Well, some of our country’s most prized minds believe in the simulation theory, or at the very least, the likelihood of it. Minds like Elon Musk, and, wouldn’t you know it, Neil deGrasse Tyson! Recent studies regarding cosmic rays and the upper limits of the energy they produce are an anomaly when compared to similar scientific phenomena. As Tyson says in Chuck Klosterman’s book But What if We’re Wrong?

“It was suggested that if we were a simulation, you’d have to put in a limit to something that goes on within it. And this cutoff could be the program’s pre-calculated limit for energy level of these cosmic rays. We could be up against that boundary. It’s an intriguing thought that we’re all just one big simulation.”

I must say: If I were eating pizza right now, and someone told me this, I wouldn’t want to be eating pizza anymore.

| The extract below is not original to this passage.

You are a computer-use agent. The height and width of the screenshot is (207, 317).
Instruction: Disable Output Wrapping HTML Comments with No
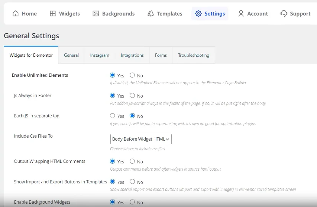click(x=132, y=161)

But then, in this hypothetical, my dinner part guest Neil deGrasse Tyson would offer me an Olive Garden breadstick. (I’m what you’d call a great pizza party host, opting to deliver the pricier, but more delicious breadsticks for my guests.) I’d reply, firmly but politely, “No thanks,” because “My now-dried mouth formed due to examining my own futility is not currently compatible with that scrumptious, puffy Olive Garden breadstick. It’d stick like glue in my mouth.” Then my buddy Ty Ty would reply, “Oh silly friend. It couldn’t possibly taste like the protein bonds formed from boiled horse collagen. This is just bread!”

And before I could even one-up Ty Ty, reminding him that, “Synthetic glue has long replaced animal-based glue product, like we don’t even send horses to the glue factory anymore,” he’d already be off, dismantling the mystery and wonder of some other dinner party guest.

Probably some young couple marveling at the rainbow appearing on the horizon, due to a recent rainfall. “Jimmy, aren’t rainbows just magical?” Jimmy’s partner would ask.

Tyson would then inform that person, “Rainbows aren’t magical, but merely the amalgamation of refracted sunlight through multiple rain drops. Actually, the phenomena produces a whole circle of what we refer to as ‘a rainbow.’ However, since we’re stuck on Earth, we can only ever see a half-band of the entire spectrum of a rainbow.” Then, not noticing the deadpan, glum expression of his listener, Tyson would continue, “I guess we can only ever see half the beauty of anything! Okay, who wants another beer?”

No one, Neil deGrasse Tyson. Because you’re not allowed at our dinner parties forever more.